PS 1-33 - A hierarchical modeling approach to estimate terrestrial salamander abundance prior to prescribed fire and timber harvest

Monday, August 6, 2012
Exhibit Hall, Oregon Convention Center
Katherine M. O'Donnell1, Frank R. Thompson III2 and Raymond D. Semlitsch1, (1)Division of Biological Sciences, University of Missouri, Columbia, MO, (2)Northern Research Station, USDA Forest Service, Columbia, MO
Background/Question/Methods

Prescribed fire and timber harvest are anthropogenic disturbances that can have substantial effects on forest ecosystems. Timber harvest often causes drying of the soil and leaf litter, making forests less capable of supporting amphibian populations. Effects of prescribed fire on wildlife in general, and amphibians specifically, are inadequately understood. Terrestrial salamanders are thought to play an integral role in nutrient cycling and forest productivity, but may be negatively affected by disturbances that alter their microhabitat. With prescribed fire becoming common in forest management, it is essential to understand its effects on wildlife. Therefore, we investigated the effects of prescribed fire and timber harvest on terrestrial salamanders. We were particularly interested in robustly determining population size prior to treatment, and identifying which factors best predict the abundance and detection of terrestrial salamanders.
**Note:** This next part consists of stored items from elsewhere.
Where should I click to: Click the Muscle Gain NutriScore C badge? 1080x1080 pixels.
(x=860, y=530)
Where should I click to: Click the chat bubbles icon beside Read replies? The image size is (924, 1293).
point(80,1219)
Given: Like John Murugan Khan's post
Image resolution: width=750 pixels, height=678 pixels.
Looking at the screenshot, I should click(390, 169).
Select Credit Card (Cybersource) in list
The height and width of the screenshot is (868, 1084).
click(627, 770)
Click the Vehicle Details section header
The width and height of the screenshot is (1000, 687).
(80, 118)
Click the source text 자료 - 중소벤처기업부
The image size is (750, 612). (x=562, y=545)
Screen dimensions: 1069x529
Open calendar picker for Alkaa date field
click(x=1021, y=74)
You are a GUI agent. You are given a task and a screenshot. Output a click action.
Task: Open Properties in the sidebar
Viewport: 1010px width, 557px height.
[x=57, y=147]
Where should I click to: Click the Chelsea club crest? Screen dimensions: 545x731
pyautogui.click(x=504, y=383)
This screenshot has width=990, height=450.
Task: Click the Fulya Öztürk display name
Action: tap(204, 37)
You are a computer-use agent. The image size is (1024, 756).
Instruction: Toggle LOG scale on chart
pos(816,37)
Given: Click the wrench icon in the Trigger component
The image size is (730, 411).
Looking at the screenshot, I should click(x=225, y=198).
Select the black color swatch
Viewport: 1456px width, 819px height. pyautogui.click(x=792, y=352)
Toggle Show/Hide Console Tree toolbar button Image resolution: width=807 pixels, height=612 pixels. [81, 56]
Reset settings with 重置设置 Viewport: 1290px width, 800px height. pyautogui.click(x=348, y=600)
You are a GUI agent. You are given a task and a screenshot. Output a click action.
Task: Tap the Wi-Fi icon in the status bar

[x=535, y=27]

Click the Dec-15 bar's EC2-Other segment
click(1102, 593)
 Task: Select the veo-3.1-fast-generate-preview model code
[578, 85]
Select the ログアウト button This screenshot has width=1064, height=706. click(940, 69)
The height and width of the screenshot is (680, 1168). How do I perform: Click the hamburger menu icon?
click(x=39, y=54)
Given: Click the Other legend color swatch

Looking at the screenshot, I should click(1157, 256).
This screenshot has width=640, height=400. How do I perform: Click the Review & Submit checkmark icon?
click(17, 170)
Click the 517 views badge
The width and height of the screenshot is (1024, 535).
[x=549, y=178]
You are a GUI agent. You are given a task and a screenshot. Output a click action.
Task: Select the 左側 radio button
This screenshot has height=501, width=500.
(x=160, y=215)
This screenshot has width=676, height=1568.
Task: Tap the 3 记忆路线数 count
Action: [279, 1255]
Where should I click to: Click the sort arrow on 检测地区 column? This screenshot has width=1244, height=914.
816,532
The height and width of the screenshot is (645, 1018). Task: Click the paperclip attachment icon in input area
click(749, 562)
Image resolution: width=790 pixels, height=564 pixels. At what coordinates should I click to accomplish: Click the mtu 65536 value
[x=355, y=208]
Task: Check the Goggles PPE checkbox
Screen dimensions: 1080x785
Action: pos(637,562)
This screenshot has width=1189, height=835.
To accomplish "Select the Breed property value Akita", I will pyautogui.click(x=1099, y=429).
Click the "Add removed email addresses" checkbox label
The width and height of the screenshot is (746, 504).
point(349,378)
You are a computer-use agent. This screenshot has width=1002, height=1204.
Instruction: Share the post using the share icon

In spring and fall 2010-2011, we conducted 5 repeated samples of 20 5-hectare experimental plots, which were harvested in early 2012 or will be burned in late 2012. We performed area-constrained searches of natural cover and leaf litter, measured (SVL), and recorded the capture location of salamanders (predominantly Plethodon serratus). Terrestrial salamanders have notoriously low detectability; thus, we used program unmarked, which fits hierarchical models of abundance for species subject to imperfect detection. 

Results/Conclusions

We recorded 1883 captures of P. serratus and 21 captures of other Plethodontid salamanders (Plethodon albagula, Eurycea longicauda). The average number of captures per 3 x 3 meter sample plot ranged from 1.6 (fall 2011) to 2.9 salamanders (fall 2010). Most salamanders (75%) were found within or under leaf litter; the rest were either under rocks (11.4%) or woody cover (13.6%). Salamander captures were strongly correlated with recent rainfall; approximately 63% of the variation in captures-per-plot was explained by the number of days elapsed since rain. Rainfall had the strongest effect on detection; slope, aspect, and soil water-holding capacity were the best predictors of true abundance. The overall detection probability was between 10-15%. We found no significant differences between treatment groups prior to burning or harvesting. Our results illustrate the importance of accounting for imperfect detection when sampling wildlife. They also suggest that including leaf litter in area-constrained searches for terrestrial salamanders allows for a more complete understanding of their distribution among microhabitats. This sampling technique will allow us to detect changes in cover object use following prescribed fire and timber harvest and reveal the role of leaf litter loss in population persistence.